Extracted entries START

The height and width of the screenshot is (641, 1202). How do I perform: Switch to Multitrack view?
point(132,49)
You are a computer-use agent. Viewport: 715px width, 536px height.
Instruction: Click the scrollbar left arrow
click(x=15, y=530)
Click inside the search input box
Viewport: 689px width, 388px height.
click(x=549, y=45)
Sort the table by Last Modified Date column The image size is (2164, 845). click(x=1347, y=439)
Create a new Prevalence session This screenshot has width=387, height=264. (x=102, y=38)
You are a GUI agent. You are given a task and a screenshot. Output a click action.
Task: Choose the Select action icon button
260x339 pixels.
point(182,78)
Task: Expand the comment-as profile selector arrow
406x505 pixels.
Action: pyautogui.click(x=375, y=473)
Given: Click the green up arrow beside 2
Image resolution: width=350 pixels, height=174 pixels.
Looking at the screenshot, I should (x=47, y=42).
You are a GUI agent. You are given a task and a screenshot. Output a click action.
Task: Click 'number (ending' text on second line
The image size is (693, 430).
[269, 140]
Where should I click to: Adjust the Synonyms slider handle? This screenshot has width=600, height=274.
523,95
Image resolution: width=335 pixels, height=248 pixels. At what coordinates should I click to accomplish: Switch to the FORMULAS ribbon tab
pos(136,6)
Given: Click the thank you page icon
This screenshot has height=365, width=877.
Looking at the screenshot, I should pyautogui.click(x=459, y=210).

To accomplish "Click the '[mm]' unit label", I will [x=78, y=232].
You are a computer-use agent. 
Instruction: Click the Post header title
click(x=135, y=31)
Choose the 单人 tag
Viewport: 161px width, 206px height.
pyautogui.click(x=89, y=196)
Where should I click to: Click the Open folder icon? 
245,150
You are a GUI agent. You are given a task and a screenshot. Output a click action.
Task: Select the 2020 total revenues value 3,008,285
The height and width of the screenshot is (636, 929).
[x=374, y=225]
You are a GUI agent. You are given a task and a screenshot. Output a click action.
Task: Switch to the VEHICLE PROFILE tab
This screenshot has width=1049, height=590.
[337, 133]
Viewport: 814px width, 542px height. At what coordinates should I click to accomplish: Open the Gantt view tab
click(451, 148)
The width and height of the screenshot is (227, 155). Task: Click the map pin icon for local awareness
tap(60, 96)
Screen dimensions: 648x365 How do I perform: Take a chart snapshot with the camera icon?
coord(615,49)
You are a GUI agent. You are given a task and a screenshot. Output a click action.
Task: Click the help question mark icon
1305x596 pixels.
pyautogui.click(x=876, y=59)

Extracted entries END

**Task details**
Please find every line in the records that contains the word "Choose", and copy it out.

**Your solution**
Task: Choose the Select action icon button
Choose the 单人 tag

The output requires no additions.